The expensive option for me is to port my entire application to Linux. But Linux is simply different software running on the same hardware, so my strong preference is to write some better software, and stick with Windows. I have the luxury of being able to eliminate all competing hardware and software (no internet or other network access, no other applications running, etc). Do I have any prospect of getting Windows to do this? What limitations will I run into?

I am aware that my target hardware has a High Performance Event Timer, and that this timer can be programmed to interrupt, but that there is no driver for it. Can I write one? Are there useful examples out there? I have not found one yet. Would this interfere with QueryPerformanceCounter? Does the fact that I'm going to be using an ethernet device mean that it all becomes simple if I use select() judiciously?

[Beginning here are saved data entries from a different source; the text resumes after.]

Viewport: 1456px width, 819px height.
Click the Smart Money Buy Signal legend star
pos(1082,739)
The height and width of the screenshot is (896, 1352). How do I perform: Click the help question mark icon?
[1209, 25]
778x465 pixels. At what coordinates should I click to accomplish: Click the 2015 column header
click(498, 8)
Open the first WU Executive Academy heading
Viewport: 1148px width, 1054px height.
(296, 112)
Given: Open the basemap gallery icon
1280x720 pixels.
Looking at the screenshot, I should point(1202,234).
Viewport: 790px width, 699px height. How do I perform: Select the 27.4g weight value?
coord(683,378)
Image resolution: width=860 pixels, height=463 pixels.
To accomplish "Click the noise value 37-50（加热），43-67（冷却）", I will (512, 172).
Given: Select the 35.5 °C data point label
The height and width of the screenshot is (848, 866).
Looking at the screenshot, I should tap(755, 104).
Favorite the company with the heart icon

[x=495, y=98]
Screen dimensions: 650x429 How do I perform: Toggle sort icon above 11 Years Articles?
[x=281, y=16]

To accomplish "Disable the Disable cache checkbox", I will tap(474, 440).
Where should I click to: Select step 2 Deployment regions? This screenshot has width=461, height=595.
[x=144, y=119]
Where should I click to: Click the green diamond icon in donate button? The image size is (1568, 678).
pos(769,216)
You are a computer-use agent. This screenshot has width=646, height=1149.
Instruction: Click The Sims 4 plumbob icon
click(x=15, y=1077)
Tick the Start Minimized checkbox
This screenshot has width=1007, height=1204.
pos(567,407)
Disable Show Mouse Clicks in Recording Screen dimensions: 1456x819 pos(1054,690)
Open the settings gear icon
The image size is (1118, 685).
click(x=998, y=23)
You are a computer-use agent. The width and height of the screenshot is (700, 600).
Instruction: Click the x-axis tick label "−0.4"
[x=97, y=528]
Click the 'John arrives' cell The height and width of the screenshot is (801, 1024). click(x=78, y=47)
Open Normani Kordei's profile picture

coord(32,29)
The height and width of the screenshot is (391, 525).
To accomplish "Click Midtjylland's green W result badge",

Pointers to useful articles welcomed - I have found dozens of overviews on how to get accurate times, but none yet on how to do something like this other than by using what amounts to a busy wait. Is there a way to avoid a busy wait? Is there a kernel mode or device driver option?


You should consider looking at the Multimedia Timers. These are timers that are intended to the sort of resolution you are looking at.

Have a look here on MSDN.


I did this using DirectX 9, using the QueryPerformanceCounter , but you will need to hog at least one core, as task switching will mess you up.

For a good comparison on tiemers you can look at

http://www.geisswerks.com/ryan/FAQS/timing.html


If you run into timer granularity issues, I would suggest using good old Sleep() with a spin loop. Essentially, the code should do something like:

void PrecisionSleep(uint64 microSec)
{
    uint64 start_time;

    start_time = GetCurrentTime(); // assuming GetCurrentTime() returns microsecs

    // Calculate number of 10ms intervals using standard OS sleep.
    Sleep(10*(microSec/10000)); // assuming Sleep() takes millisecs as argument

    // Spin loop to spend the rest of the time in
    while(GetCurrentTime() - start_time < microSec)
    {}
}

This way, you will have a high precision sleep which wouldn't tax your CPU much if a lot of them are larger than the scheduling granularity (assumed 10ms). You can send your packets in a loop while you use the high precision sleep to time them.

The reason audio works fine on most systems is that the audio device has its own clock. You just buffer the audio data to it and it takes care of playing it and interrupts the program when the buffer is empty. In fact, a time skew between the audio card clock and the CPU clock can cause problems if a playback engine relies on the CPU clock.

EDIT: You can make a timer abstraction out of this by using a thread which uses a lock protected min heap of timed entries (the heap comparison is done on the expiry timestamp) and then you can either callback() or SetEvent() when the PrecisionSleep() to the next timestamp completes.